Dernière mise à jour à 08h59 le 28/04
Créée par le chef de l'Etat en janvier en réponse à des troubles survenus deux mois auparavant dans les régions anglophones, le Nord-Ouest et le Sud-Ouest, la Commission nationale pour la promotion du bilinguisme et du multiculturalisme au Cameroun est opérationnelle depuis jeudi, suite à l'entrée en fonction de ses premiers dirigeants nommés en mars.
Le Cameroun a été secoué au cours des derniers mois par une vague de tensions provoquées par un mouvement d'humeur survenu fin novembre à Bamenda, dans le Nord-Ouest, et soldé par des violences meurtrières, à l'origine de nombreuses arrestations et des procès en justice contre leurs auteurs présumés.

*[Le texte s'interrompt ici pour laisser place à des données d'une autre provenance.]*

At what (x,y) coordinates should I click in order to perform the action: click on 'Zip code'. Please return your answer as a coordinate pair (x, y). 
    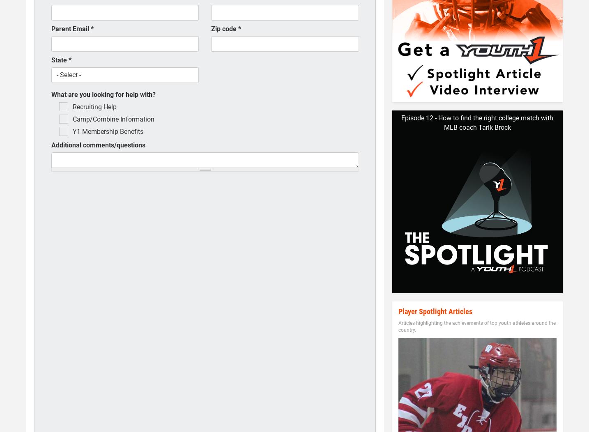
    Looking at the image, I should click on (224, 28).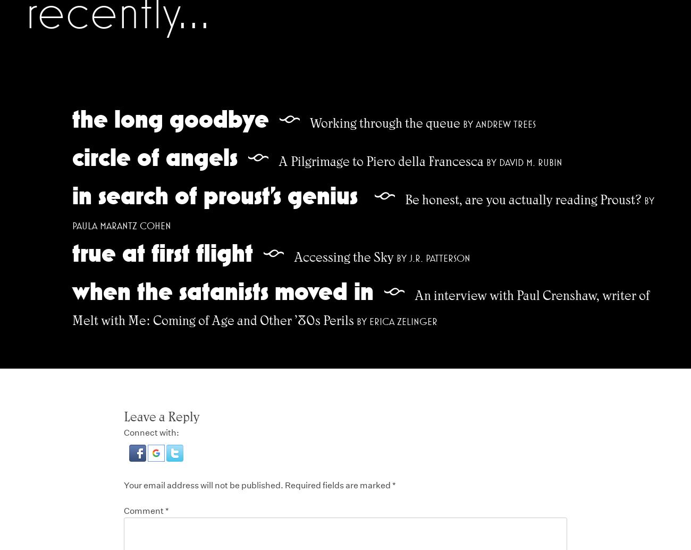 The height and width of the screenshot is (550, 691). What do you see at coordinates (524, 161) in the screenshot?
I see `'by David M. Rubin'` at bounding box center [524, 161].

Les instigateurs de cette manifestation, un collectif de syndicats d'enseignants anglophones, avaient justifié leur action qui s'était par la suite étendue à l'ensemble de la région du Nord-Ouest puis à celle du Sud-Ouest voisine, comme une expression de protestation contre leur marginalisation dans un système éducatif et institutionnel à dominante francophone.
La veille, une marche d'avocats avait aussi agité pour les mêmes motifs la ville de Bamenda, symbole de la lutte pour la démocratie au Cameroun en 1990 sous l'instigation de John Fru Ndi, le leader du Social Democratic Front (SDF) et principal opposant au régime du président Paul Biya.
Le gouvernement, après avoir ouvert avec les manifestants un dialogue ayant tardé à produire des résultats, continue encore de chercher une solution à cette crise, marquée par des journées villes mortes et qui a entraîné l'interruption de l'année scolaire et universitaire dans les deux régions.
La création le 23 janvier par le chef de l'Etat de la Commission nationale pour la promotion du bilinguisme et le multiculturalisme suivie de la nomination de ses premiers dirigeants le 15 mars est une mesure visant à apaiser ces tensions et à créer un climat de confiance entre la majorité francophone et la minorité anglophone, les deux blocs sociolinguistiques du pays.
Installant jeudi à Yaoundé l'ex-chef du gouvernement Peter Mafany Musongue, sénateur originaire du Sud-Ouest, comme président de cette institution avec son adjoint Oumarou Djika Saïdou et les treize autres commissaires, le Premier ministre Philemon Yang a salué un événement qui "ouvre de nouvelles perspectives pour la consolidation de notre vouloir vivre ensemble".
"Le vivre ensemble est fondé sur notre histoire commune faite de joies et de peines partagées", a déclaré M. Yang, qui a vanté les qualités des nouveaux responsables comme "quinze personnalités de profils divers ayant en partage le patriotisme et l'engagement pour les causes les plus nobles de notre nation".
L'équipe, qui comporte en son sein quatre femmes et trois anciens ministres (Ama Tutu Muna, Benjamin Itoe et David Abouem Tchoyi), a la charge d'œuvrer à la "promotion de notre diversité culturelle et de nos deux langues officielles, dans l'effet de renforcer l'unité nationale et l'intégration nationale", a-t-il précisé.
Dès son accession à l'indépendance en 1960, le Cameroun, une mosaïque de quelque 250 ethnies et langues maternelles selon les estimations, a adopté comme langues officielles le français et l'anglais, symbole de son double héritage colonial avec la France et la Grande-Bretagne. Depuis lors, les deux langues sont cependant restées diversement pratiquées d'une partie à l'autre du pays.
La valorisation des cultures et langues locales est désormais aussi un objectif recherché par les autorités, pour un meilleur ancrage du "vivre ensemble" prôné par le chef de l'Etat.